#### Extracted text
━━━━

In 1949, Elvenia Slosson was elected the tenth National President at the convention in Portland, Oregon. She reactivated Regional Meetings in the forty-two federated states and revived the Council of State Presidents which she had launched in 1935. Stories were collected from the various state federations and she compiled "Pioneer American Gardening," now out- of-print.

National Affiliates were started in 1950 when the Men's Garden Club of America became the first member. Following her interest in youth, the "Elvenia J. Slosson Junior Garden Club Achievement Award" was given annually until 1956, when it was revised to reappear in 1961 as the current National Award #14.

As president, she lived part of the time in New York to be near the National office and her attorney; in this way, through her management and loyalty, she was able to keep National Council out of a serious lawsuit. Through her efforts the position of National Council was greatly strengthened and the balance left in the National treasury when her term concluded was $20,000. This information was derived from Mrs. John B. Simmons, who was Elvenia's confidante and National Membership Chairman during her presidency.

At the California Garden Clubs, Inc. convention at Coronado in 1958, the assembly voted to place a sofa in the new National Home in her honor. This pleased her immensely as she went off to the east coast for installation duties and visiting friends. She became ill and died on October 22, 1958.

In 1965, California Garden Clubs had her name placed on the wall at the National Permanent Home as a "Steward of Tomorrow." As she chose those as helpers who would work together for a common cause and would be loyal to the purpose, Elvenia J. Slosson's name will stand high as the first person to have thought of, and carried out, the colossal work of organizing this great state.

Under the terms of her will, she left the residue of her estate, about one million dollars, in trust, the income going to five relatives for life and the remainder to the Board of Regents of the University of California, The trust terminated with the death of Stuart Slosson on September 16, 1969. The estate then went to the University to be used for arboretums, beautifying highways, supporting plant expeditions for ornamental plants, encouraging local garden clubs, and encouraging publications relating to the history of gardening and current articles on ornamental horticulture, all oriented toward research.

In 1972, the "Elvenia J. Slosson Grant" was made to Toshio Murashige for $229,183, this to cover a five-year period for "plant cell tissues and organ culture studies in ornamental and other plants." This research gave rise to the "green revolution" in the early 1970's when plants appeared in every home, in nursery, grocery and department stores, and in many other places.

In 1975, a committee was established to make suggestions as to how the fund should be used. It was agreed that the use of the funds be for high quality, research oriented, ornamental horticulture for the home garden. The Fund should receive recognition, with result; published in a form for the general public, using amateur garden journals such as Golden Gardens, as well as professional journals. The Fund also was not to support overhead budget, but would provide public service functions, lectures, forums and special publications.

Grants have been given to many diverse projects including University campus arboretums, developing new plant varieties, entomology, fertilizers, elm and oak tree problems, publications, books, pamphlets, and slide and TV programs. In 1981, some of the specific projects were the biology and ecology of leaf miner on chrysanthemums; solarization of soil for non-pesticide pest control; biological control of white fly; studies of Mojave desert shrubs; control of frost injury; development of succulent plants for Southern California; Lester Rowntree documentary conclusion; and two projects with which California Garden Clubs is familiar, Tom Brown's "History of California Victorian Gardens" and the UCLA Landscape Design Study Course. The Fund is constantly generating new revenue, and will be alive and well for years to come, a noble memorial to Elvenia J. Slosson, Founding President of California Garden Clubs, Inc.

Mrs. Wallace F. Hirsch, Past President California Garden Clubs, Inc. 
(This was excerpted from the California Garden Clubs’ 1982 publication entitled “The Golden Years”.)

━━━━

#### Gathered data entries
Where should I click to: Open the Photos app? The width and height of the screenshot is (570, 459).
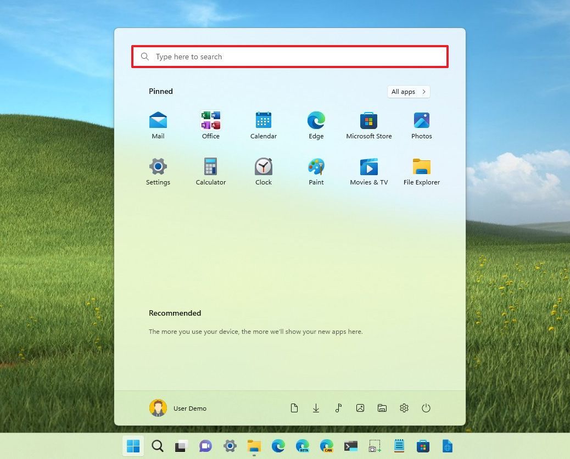422,124
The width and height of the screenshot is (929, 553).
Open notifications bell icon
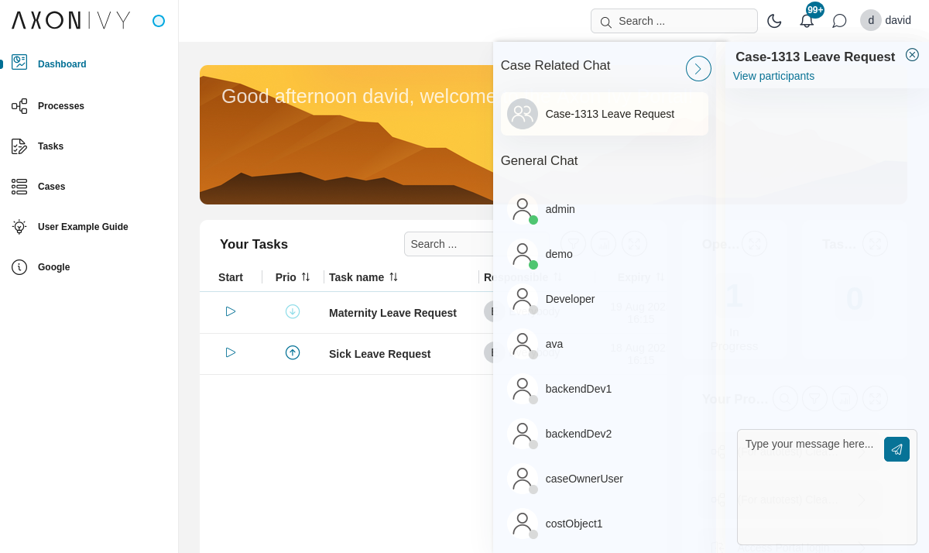[x=807, y=21]
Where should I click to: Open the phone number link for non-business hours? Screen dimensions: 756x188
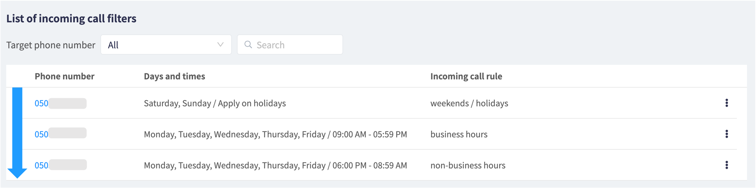60,165
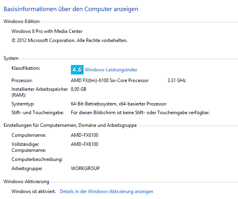Screen dimensions: 238x199
Task: Open Details in der Windows-Aktivierung anzeigen
Action: (107, 191)
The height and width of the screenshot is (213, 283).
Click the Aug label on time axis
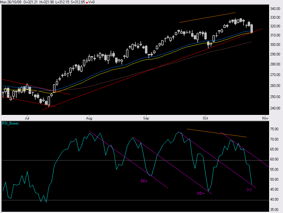coord(89,118)
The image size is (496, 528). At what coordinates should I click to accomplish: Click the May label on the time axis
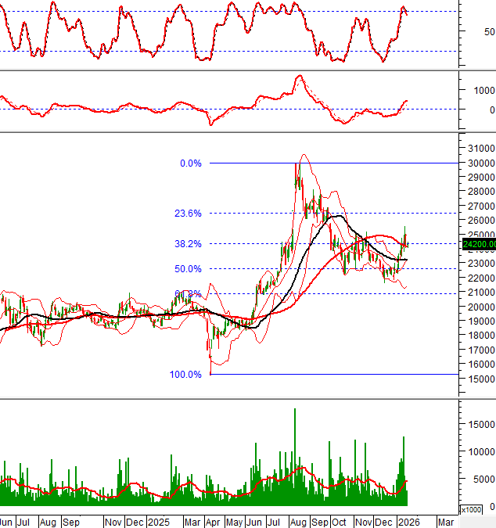[233, 521]
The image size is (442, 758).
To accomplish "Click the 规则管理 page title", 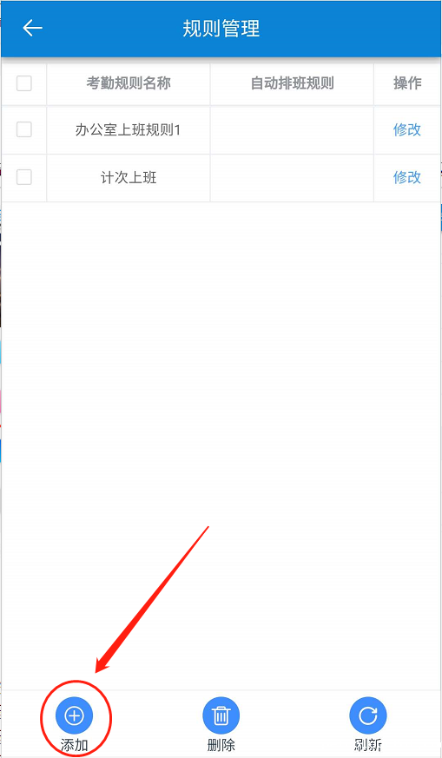I will (x=221, y=29).
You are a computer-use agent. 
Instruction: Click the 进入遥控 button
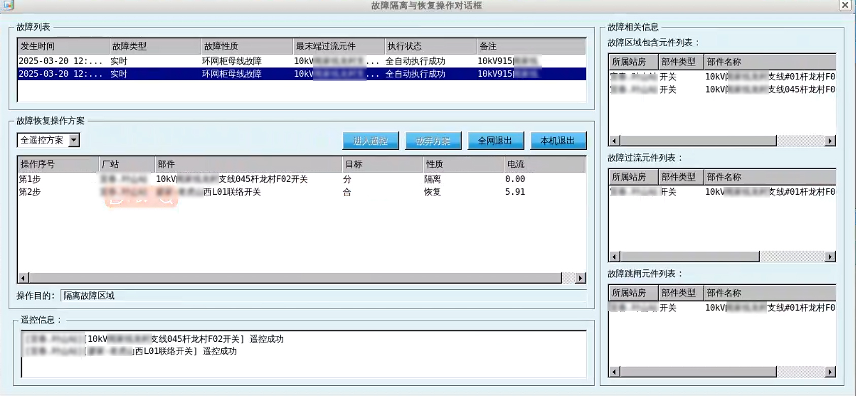point(371,141)
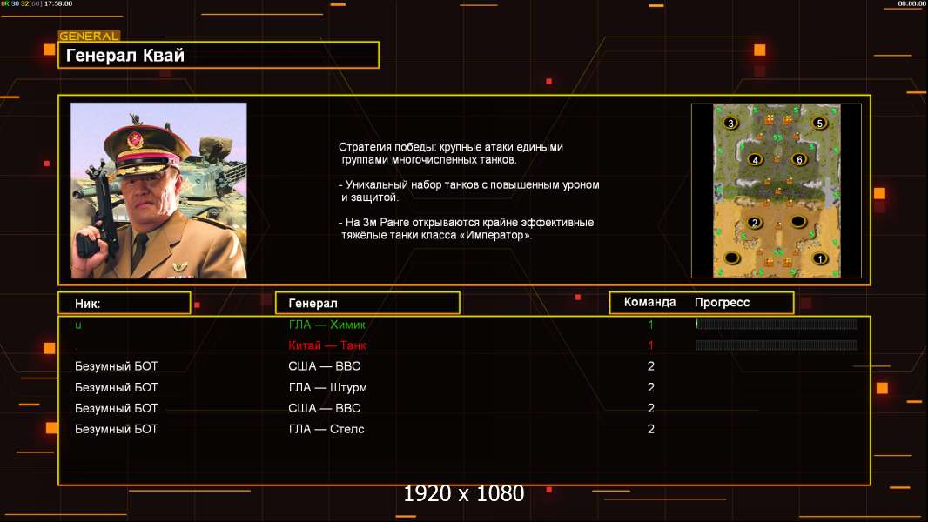Click the Генерал column header
Image resolution: width=928 pixels, height=522 pixels.
point(367,303)
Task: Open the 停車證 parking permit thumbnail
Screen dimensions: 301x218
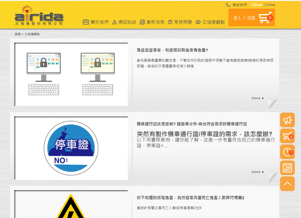Action: click(x=71, y=148)
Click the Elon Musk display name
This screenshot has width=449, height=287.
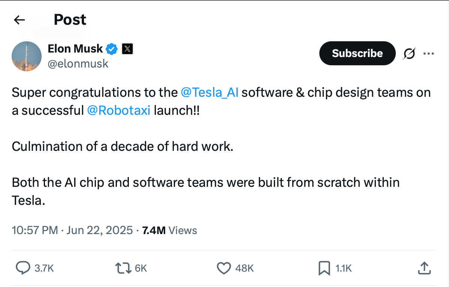point(75,49)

━━━━

#### Problem description
Retype the text about Elvenia Slosson from "Under the terms" to "oriented toward research.". The material has no connection to the text about Elvenia Slosson.

#### Solution
Under the terms of her will, she left the residue of her estate, about one million dollars, in trust, the income going to five relatives for life and the remainder to the Board of Regents of the University of California, The trust terminated with the death of Stuart Slosson on September 16, 1969. The estate then went to the University to be used for arboretums, beautifying highways, supporting plant expeditions for ornamental plants, encouraging local garden clubs, and encouraging publications relating to the history of gardening and current articles on ornamental horticulture, all oriented toward research.